Work required :: There is one span to output from the data below: the lines starting at the line with "Where should I click to: Click the" and ending at the line with "Hide the Fair". Output it exactly, ends included, nothing more.

Data ::
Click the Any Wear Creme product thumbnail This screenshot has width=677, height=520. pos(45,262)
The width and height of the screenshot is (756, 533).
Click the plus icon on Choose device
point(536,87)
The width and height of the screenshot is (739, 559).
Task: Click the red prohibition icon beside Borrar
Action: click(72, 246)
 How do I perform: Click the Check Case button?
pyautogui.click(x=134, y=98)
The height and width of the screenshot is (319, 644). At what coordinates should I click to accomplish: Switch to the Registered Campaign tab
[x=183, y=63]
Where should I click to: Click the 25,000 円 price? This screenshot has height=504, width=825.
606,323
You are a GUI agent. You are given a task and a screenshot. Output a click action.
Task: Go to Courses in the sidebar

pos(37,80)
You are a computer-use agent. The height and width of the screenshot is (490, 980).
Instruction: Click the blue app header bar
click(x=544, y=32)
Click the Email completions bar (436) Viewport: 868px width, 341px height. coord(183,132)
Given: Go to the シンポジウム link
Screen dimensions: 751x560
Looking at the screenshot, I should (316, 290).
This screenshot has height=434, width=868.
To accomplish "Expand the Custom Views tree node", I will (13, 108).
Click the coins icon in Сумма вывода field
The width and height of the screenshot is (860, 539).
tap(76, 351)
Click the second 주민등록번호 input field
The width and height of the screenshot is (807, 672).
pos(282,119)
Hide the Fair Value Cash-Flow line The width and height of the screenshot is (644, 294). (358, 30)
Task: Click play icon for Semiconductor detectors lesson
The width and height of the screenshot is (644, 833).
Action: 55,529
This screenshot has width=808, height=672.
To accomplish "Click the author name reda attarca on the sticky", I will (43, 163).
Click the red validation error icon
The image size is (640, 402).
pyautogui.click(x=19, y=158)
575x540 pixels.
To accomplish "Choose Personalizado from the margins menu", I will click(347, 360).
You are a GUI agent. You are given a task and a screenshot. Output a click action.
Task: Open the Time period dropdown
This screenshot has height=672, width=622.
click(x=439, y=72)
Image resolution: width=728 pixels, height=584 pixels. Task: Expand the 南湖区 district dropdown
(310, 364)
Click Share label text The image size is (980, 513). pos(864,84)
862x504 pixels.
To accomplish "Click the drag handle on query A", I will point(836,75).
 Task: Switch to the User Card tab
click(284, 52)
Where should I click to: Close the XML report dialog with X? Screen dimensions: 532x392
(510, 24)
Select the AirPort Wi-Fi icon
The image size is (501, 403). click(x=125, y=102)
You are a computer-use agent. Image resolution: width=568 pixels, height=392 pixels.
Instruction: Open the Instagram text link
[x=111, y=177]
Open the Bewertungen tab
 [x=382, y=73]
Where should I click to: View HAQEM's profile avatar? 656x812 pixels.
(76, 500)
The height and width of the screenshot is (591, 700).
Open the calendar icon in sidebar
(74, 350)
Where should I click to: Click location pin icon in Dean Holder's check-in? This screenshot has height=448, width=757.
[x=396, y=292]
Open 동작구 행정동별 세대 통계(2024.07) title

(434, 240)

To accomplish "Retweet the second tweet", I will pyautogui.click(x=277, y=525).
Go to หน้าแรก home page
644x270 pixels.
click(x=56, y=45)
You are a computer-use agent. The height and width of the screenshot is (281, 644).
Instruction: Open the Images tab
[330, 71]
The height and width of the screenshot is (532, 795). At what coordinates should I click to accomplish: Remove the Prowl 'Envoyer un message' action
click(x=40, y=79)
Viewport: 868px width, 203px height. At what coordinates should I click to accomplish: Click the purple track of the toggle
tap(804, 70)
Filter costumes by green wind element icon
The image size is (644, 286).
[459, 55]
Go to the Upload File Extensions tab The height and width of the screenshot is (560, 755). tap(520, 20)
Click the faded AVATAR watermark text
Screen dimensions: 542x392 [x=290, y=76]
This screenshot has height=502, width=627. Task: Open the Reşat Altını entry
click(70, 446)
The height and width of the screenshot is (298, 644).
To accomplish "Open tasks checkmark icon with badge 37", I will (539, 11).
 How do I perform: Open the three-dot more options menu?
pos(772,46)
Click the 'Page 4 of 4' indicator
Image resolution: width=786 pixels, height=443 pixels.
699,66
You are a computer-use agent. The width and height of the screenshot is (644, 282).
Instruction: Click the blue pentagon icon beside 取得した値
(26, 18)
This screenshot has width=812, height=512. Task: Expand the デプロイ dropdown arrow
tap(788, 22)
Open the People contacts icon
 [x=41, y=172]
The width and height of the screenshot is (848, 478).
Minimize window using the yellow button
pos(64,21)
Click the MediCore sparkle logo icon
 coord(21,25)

Task response ::
Where should I click to: Click the 25,000 円 price? This screenshot has height=504, width=825.
606,323
You are a GUI agent. You are given a task and a screenshot. Output a click action.
Task: Go to Courses in the sidebar

pos(37,80)
You are a computer-use agent. The height and width of the screenshot is (490, 980).
Instruction: Click the blue app header bar
click(x=544, y=32)
Click the Email completions bar (436) Viewport: 868px width, 341px height. coord(183,132)
Given: Go to the シンポジウム link
Screen dimensions: 751x560
Looking at the screenshot, I should (316, 290).
This screenshot has height=434, width=868.
To accomplish "Expand the Custom Views tree node", I will (13, 108).
Click the coins icon in Сумма вывода field
The width and height of the screenshot is (860, 539).
tap(76, 351)
Click the second 주민등록번호 input field
The width and height of the screenshot is (807, 672).
pos(282,119)
Hide the Fair Value Cash-Flow line The width and height of the screenshot is (644, 294). (358, 30)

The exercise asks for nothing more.